Hands-on Exercise 10.1: Process and Visualize Flow Data

Author

Nguyen Bao Thu Phuong

Published

October 27, 2024

Modified

October 26, 2024

1 Overview

Spatial interaction represents the movement of people, goods, or information between locations in geographical space, covering everything from freight shipments and flight schedules to rush hour traffic and pedestrian flow.

Each spatial interaction is composed of an origin/destination pair, represented as a cell in a matrix where rows correspond to origin locations (centroids) and columns to destination locations (centroids). This structure is known as an origin/destination (OD) matrix, or spatial interaction matrix.

In this hands-on exercise, we explore how to build an OD matrix using the “Passenger Volume by Origin Destination Bus Stops” dataset from the LTA DataMall.
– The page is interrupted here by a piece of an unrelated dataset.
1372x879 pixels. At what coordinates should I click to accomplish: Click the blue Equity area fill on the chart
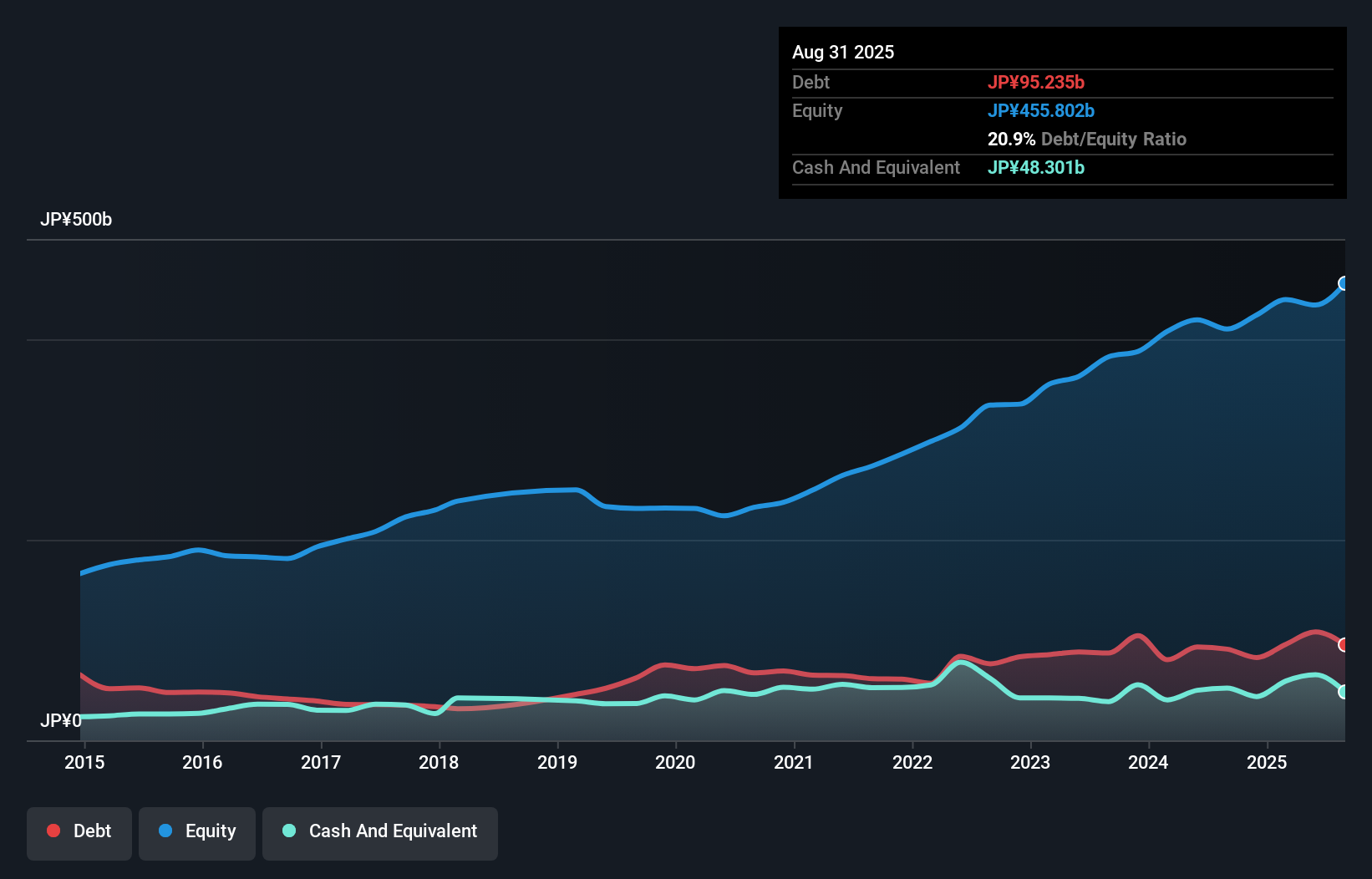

By the end, you will be able to:

  • Import and extract OD data for a specific time interval,

  • Import and save geospatial data (e.g., bus stops and mpsz) into sf tibble data frames,

  • Add planning subzone codes to the bus stops sf tibble,

  • Create desire line geospatial data from the OD data, and

  • Visualize passenger volume between origin and destination bus stops using the desire line data.

2 Getting Started

For this exercise, five R packages will be used:

  • sf: For importing, integrating, processing, and transforming geospatial data.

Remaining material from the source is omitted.